Why do golfers wear two pairs of pants? In case they get a hole in one!
Shopping for Underwear A man walks up to the counter. "Two pairs of underwear please." The man behind the counter looks at him in disbelief. "Only two pairs of underwear?" "Yup. I wear one while the other is in the wash." The man behind the counter looks at him in disgust, then rings out his order. A second man walks in. "5 pairs of underwear please." "Only 5 eh?" "Yeah, I wear one for every weekday, then go commando all the weekend." The man behind the counter shakes his head. "Well, you're better then the last guy!" A third man walks in. "7 pairs of underwear please." "Finally, a man who knows hygiene!" "Yes, I do try. One for every day, and I do my laundry on Sunday." At the end of the day, a fourth man walks into the underwear store. "12 pairs of underwear please." "Wow! You must be really clean!" The man smiles. "Yup, that's me! Err, hang on, let me see if I counted right. January, February, March, April..."

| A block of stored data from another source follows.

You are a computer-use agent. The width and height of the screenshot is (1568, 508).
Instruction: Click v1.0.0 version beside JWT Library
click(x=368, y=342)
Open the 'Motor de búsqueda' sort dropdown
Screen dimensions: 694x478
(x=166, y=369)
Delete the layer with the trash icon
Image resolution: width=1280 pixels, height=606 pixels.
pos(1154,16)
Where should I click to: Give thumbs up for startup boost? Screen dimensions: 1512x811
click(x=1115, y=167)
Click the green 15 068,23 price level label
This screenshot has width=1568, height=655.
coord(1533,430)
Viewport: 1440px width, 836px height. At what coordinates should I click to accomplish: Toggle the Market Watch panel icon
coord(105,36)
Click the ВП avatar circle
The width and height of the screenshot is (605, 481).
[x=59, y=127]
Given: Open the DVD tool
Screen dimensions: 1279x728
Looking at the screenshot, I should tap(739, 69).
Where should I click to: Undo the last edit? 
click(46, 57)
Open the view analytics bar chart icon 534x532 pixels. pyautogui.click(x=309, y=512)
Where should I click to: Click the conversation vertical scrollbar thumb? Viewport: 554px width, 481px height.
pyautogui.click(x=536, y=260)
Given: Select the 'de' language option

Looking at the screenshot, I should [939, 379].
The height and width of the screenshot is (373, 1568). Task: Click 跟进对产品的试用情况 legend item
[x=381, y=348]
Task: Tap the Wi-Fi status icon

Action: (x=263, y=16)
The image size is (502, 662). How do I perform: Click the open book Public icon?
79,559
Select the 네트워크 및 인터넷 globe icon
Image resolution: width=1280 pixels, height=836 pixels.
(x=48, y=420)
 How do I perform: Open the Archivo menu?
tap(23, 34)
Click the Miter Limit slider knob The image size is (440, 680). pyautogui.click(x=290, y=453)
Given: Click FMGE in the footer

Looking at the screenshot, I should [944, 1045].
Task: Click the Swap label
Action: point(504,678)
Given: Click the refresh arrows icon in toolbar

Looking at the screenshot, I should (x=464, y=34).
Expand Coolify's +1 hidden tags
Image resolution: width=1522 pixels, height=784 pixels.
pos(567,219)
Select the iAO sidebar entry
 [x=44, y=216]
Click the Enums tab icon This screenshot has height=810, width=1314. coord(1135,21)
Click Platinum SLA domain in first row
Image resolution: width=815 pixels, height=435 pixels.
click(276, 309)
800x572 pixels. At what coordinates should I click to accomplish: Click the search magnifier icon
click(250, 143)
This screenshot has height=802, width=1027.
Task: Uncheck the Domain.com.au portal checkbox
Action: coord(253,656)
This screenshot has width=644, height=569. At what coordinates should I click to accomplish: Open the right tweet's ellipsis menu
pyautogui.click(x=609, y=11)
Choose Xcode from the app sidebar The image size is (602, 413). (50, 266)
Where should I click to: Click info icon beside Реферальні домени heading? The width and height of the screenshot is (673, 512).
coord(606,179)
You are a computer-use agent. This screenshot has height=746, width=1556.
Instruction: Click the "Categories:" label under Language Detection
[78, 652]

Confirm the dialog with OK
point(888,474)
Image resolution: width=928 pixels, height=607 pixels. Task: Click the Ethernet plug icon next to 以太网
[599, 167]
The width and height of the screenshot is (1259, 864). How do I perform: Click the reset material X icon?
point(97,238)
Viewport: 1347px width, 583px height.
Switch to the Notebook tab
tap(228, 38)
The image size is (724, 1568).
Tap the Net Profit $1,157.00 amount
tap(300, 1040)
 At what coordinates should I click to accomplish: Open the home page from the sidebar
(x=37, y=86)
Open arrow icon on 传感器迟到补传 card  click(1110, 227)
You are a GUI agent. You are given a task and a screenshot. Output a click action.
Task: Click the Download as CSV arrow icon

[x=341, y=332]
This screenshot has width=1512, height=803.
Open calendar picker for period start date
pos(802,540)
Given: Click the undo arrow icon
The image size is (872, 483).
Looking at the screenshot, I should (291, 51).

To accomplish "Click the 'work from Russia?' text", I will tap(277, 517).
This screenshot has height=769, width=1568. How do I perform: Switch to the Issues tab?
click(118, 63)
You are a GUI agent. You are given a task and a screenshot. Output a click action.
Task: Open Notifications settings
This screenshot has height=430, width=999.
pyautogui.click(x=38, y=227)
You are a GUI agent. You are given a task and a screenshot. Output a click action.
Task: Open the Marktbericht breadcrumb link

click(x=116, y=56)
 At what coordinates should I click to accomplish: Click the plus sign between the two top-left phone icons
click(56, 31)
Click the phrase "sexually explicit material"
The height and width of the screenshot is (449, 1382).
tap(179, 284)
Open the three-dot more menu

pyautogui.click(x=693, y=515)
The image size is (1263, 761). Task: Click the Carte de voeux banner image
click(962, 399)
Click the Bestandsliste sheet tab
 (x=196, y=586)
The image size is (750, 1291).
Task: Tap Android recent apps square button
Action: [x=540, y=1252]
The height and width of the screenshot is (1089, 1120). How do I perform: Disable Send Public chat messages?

What do you call an ant with five pairs of eyes?
Ant-ten-eye.
Why didn't the two worms go into Noah's ark in an apple? Because everyone had to go in pairs !
Is it hot in here or am I just wearing two pairs of long johns?
Why do perfumes always hang out in pairs?
Because they don't want to get cologne-ly!
“In LA we get coyotes in our garbage cans. Coyotes are just like my relatives. They go out in pairs, they whine at night, and they go anywhere there’s food."
- Billy Crystal
Why didn't the two worms get on Noah's Ark in an apple? Because everyone had to go on in pairs.